**Task brief:** In all of the material below, replace "How do I perform" with "How can I do" and change nothing else.

**Dataset records:**
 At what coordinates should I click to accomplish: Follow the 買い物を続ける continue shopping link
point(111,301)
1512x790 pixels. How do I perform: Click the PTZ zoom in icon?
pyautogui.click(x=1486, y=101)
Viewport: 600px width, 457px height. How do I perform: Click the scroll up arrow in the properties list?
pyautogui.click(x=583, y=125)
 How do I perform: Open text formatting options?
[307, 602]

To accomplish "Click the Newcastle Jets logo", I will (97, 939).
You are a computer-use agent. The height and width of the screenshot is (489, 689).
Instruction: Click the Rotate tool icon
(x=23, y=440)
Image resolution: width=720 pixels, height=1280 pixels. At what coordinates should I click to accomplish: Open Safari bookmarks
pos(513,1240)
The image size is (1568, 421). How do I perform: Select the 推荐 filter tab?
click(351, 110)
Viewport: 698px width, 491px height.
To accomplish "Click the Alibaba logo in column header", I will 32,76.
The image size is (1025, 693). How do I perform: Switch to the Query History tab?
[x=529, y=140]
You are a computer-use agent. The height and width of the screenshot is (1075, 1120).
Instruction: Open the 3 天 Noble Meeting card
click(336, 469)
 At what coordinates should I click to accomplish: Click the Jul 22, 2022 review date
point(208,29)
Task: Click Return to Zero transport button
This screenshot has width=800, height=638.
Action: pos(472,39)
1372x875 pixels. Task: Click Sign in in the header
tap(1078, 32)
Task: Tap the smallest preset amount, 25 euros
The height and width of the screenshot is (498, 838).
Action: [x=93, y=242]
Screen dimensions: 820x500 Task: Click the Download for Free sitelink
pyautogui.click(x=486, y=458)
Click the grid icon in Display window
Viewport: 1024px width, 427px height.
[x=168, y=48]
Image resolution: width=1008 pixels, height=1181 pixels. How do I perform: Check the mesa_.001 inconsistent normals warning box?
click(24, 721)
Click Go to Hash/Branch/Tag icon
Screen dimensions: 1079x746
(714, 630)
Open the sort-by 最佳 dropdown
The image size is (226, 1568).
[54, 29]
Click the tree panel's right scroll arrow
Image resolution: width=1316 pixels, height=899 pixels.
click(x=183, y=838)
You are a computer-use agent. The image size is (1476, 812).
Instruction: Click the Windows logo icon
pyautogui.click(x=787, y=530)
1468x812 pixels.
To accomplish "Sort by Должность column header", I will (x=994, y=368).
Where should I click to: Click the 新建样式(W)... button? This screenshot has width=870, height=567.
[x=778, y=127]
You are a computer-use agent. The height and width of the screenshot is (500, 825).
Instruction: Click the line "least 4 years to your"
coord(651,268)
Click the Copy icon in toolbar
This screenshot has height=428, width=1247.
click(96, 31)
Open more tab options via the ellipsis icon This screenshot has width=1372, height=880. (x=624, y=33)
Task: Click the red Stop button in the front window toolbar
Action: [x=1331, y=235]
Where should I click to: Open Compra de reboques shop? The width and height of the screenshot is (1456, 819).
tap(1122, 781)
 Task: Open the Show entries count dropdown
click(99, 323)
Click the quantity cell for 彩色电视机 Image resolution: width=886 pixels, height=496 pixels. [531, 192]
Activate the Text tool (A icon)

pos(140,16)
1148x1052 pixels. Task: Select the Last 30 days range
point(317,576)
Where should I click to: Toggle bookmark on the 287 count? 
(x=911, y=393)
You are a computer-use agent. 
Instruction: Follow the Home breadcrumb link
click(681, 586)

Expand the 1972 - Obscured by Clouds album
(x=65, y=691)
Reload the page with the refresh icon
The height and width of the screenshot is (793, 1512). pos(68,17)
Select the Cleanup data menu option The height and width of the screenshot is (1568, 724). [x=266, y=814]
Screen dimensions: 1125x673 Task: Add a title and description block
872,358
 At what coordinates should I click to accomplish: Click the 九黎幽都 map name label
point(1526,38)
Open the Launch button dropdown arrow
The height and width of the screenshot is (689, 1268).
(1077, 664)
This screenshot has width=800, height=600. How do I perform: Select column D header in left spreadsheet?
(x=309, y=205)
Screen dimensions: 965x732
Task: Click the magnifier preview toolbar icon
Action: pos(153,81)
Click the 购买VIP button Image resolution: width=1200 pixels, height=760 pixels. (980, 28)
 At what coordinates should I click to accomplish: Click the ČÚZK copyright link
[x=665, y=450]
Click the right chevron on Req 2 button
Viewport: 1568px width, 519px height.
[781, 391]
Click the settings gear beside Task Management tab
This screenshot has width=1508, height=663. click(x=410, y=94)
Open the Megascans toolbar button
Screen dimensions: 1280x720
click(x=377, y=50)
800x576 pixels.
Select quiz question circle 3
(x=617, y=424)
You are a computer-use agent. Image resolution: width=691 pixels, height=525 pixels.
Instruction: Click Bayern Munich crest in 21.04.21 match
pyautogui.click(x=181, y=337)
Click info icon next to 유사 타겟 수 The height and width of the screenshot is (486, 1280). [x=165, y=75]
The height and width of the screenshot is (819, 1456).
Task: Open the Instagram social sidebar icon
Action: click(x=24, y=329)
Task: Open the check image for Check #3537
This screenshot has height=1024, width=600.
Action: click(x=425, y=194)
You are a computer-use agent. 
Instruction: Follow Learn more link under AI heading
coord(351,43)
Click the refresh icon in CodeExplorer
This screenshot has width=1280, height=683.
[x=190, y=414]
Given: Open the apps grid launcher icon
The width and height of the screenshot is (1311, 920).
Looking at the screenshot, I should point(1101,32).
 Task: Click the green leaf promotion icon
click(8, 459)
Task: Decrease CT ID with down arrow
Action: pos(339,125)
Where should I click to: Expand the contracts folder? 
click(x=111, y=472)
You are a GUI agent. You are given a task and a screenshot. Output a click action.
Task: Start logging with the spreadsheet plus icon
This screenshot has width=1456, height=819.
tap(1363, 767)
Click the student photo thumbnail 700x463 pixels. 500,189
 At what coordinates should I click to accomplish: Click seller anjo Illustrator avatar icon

**Task answer:**
 At what coordinates should I click to accomplish: Follow the 買い物を続ける continue shopping link
point(111,301)
1512x790 pixels. How can I do: Click the PTZ zoom in icon?
pyautogui.click(x=1486, y=101)
Viewport: 600px width, 457px height. How can I do: Click the scroll up arrow in the properties list?
pyautogui.click(x=583, y=125)
 How can I do: Open text formatting options?
[307, 602]

To accomplish "Click the Newcastle Jets logo", I will (97, 939).
You are a computer-use agent. The height and width of the screenshot is (489, 689).
Instruction: Click the Rotate tool icon
(x=23, y=440)
Image resolution: width=720 pixels, height=1280 pixels. At what coordinates should I click to accomplish: Open Safari bookmarks
pos(513,1240)
The image size is (1568, 421). How can I do: Select the 推荐 filter tab?
click(351, 110)
Viewport: 698px width, 491px height.
To accomplish "Click the Alibaba logo in column header", I will 32,76.
The image size is (1025, 693). How can I do: Switch to the Query History tab?
[x=529, y=140]
You are a computer-use agent. The height and width of the screenshot is (1075, 1120).
Instruction: Open the 3 天 Noble Meeting card
click(336, 469)
 At what coordinates should I click to accomplish: Click the Jul 22, 2022 review date
point(208,29)
Task: Click Return to Zero transport button
This screenshot has width=800, height=638.
Action: pos(472,39)
1372x875 pixels. Task: Click Sign in in the header
tap(1078, 32)
Task: Tap the smallest preset amount, 25 euros
The height and width of the screenshot is (498, 838).
Action: [x=93, y=242]
Screen dimensions: 820x500 Task: Click the Download for Free sitelink
pyautogui.click(x=486, y=458)
Click the grid icon in Display window
Viewport: 1024px width, 427px height.
[x=168, y=48]
Image resolution: width=1008 pixels, height=1181 pixels. How can I do: Check the mesa_.001 inconsistent normals warning box?
click(24, 721)
Click Go to Hash/Branch/Tag icon
Screen dimensions: 1079x746
(714, 630)
Open the sort-by 最佳 dropdown
The image size is (226, 1568).
[54, 29]
Click the tree panel's right scroll arrow
Image resolution: width=1316 pixels, height=899 pixels.
click(x=183, y=838)
You are a computer-use agent. The image size is (1476, 812).
Instruction: Click the Windows logo icon
pyautogui.click(x=787, y=530)
1468x812 pixels.
To accomplish "Sort by Должность column header", I will (x=994, y=368).
Where should I click to: Click the 新建样式(W)... button? This screenshot has width=870, height=567.
[x=778, y=127]
You are a computer-use agent. The height and width of the screenshot is (500, 825).
Instruction: Click the line "least 4 years to your"
coord(651,268)
Click the Copy icon in toolbar
This screenshot has height=428, width=1247.
click(96, 31)
Open more tab options via the ellipsis icon This screenshot has width=1372, height=880. (x=624, y=33)
Task: Click the red Stop button in the front window toolbar
Action: [x=1331, y=235]
Where should I click to: Open Compra de reboques shop? The width and height of the screenshot is (1456, 819).
tap(1122, 781)
 Task: Open the Show entries count dropdown
click(99, 323)
Click the quantity cell for 彩色电视机 Image resolution: width=886 pixels, height=496 pixels. [531, 192]
Activate the Text tool (A icon)

pos(140,16)
1148x1052 pixels. Task: Select the Last 30 days range
point(317,576)
Where should I click to: Toggle bookmark on the 287 count? 
(x=911, y=393)
You are a computer-use agent. 
Instruction: Follow the Home breadcrumb link
click(681, 586)

Expand the 1972 - Obscured by Clouds album
(x=65, y=691)
Reload the page with the refresh icon
The height and width of the screenshot is (793, 1512). pos(68,17)
Select the Cleanup data menu option The height and width of the screenshot is (1568, 724). [x=266, y=814]
Screen dimensions: 1125x673 Task: Add a title and description block
872,358
 At what coordinates should I click to accomplish: Click the 九黎幽都 map name label
point(1526,38)
Open the Launch button dropdown arrow
The height and width of the screenshot is (689, 1268).
(1077, 664)
This screenshot has width=800, height=600. How can I do: Select column D header in left spreadsheet?
(x=309, y=205)
Screen dimensions: 965x732
Task: Click the magnifier preview toolbar icon
Action: pos(153,81)
Click the 购买VIP button Image resolution: width=1200 pixels, height=760 pixels. (980, 28)
 At what coordinates should I click to accomplish: Click the ČÚZK copyright link
[x=665, y=450]
Click the right chevron on Req 2 button
Viewport: 1568px width, 519px height.
[781, 391]
Click the settings gear beside Task Management tab
This screenshot has width=1508, height=663. click(x=410, y=94)
Open the Megascans toolbar button
Screen dimensions: 1280x720
click(x=377, y=50)
800x576 pixels.
Select quiz question circle 3
(x=617, y=424)
You are a computer-use agent. Image resolution: width=691 pixels, height=525 pixels.
Instruction: Click Bayern Munich crest in 21.04.21 match
pyautogui.click(x=181, y=337)
Click info icon next to 유사 타겟 수 The height and width of the screenshot is (486, 1280). [x=165, y=75]
The height and width of the screenshot is (819, 1456).
Task: Open the Instagram social sidebar icon
Action: click(x=24, y=329)
Task: Open the check image for Check #3537
This screenshot has height=1024, width=600.
Action: click(x=425, y=194)
You are a computer-use agent. 
Instruction: Follow Learn more link under AI heading
coord(351,43)
Click the refresh icon in CodeExplorer
This screenshot has width=1280, height=683.
[x=190, y=414]
Given: Open the apps grid launcher icon
The width and height of the screenshot is (1311, 920).
Looking at the screenshot, I should point(1101,32).
 Task: Click the green leaf promotion icon
click(8, 459)
Task: Decrease CT ID with down arrow
Action: pos(339,125)
Where should I click to: Expand the contracts folder? 
click(x=111, y=472)
You are a GUI agent. You are given a task and a screenshot. Output a click action.
Task: Start logging with the spreadsheet plus icon
This screenshot has width=1456, height=819.
tap(1363, 767)
Click the student photo thumbnail 700x463 pixels. 500,189
 At what coordinates should I click to accomplish: Click seller anjo Illustrator avatar icon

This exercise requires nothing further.